なお本作は何かと評判の悪いコピー用紙の解説の紙にジェファーソンへのインタビューは載っていません。
 


LoveAndPoetry.jpg
ANDWELLAS DREAM 「LOVE AND POETRY」 (1968)
日 VINYL JAPAN JASKCD-144P (CD/2004)
1 The Days Grew Longer For Love
2 Sunday
3 Lost A Number Found A King
4 Man Without A Name
5 Clockwork Man
 6 Cocaine
 7 Shades Of Grey
 8 High On A Mountain
 9 Andwella
 10 Midday Sun
 11 Take My Road
 12 Felix
 13 Goodbye

このアンドウェラズ・ドリームに関してはCD化された時話題になりました。 けっこう騒がれていました。
今回登場している他の作品は英国フォーク〜シンガー・ソングライターで語られる事が多いですが
本作はサイケ・ポップで語られる事が多いですしね。 サイケ需要は激しいので話題になりやすいです。 

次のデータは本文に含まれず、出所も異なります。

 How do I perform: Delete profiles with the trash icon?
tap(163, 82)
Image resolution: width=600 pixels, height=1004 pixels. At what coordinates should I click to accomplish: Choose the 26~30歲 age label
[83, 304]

あるいは他のヴィニール・ジャパン社のCDと違って紙ジャケ仕様だったから話題になったのでしょうか。
これがCD化された2004年当時は紙ジャケでのCD化がいちいち話題になり つくりが良いだ悪いだと
評論されていましたが 本作のつくりに関してはオリジナルLPの再現ジャケでは無かったので
何じゃこりゃ?って事になり 評判は悪かったですね。 そして今ではボーナス曲が入った輸入盤CDも
何種類か出ているので このヴィニール・ジャパン社製紙ジャケCDの価値も下がる一方でしょうか。

そうなんです。 ここまで書いてきて気付いたのですが深刻なボーナス曲不足は深刻です。
同じアルバムをLPで持っている人でも ボーナス曲目当てにCDを購入する場合があるじゃないですか。
深刻なボーナス曲不足により購入者が少なくて話題にならないというパターンも考えられます。
ただ本作のオリジナルLPは激レア盤なので LPで持っている人は ほぼいないのでしょうけどね。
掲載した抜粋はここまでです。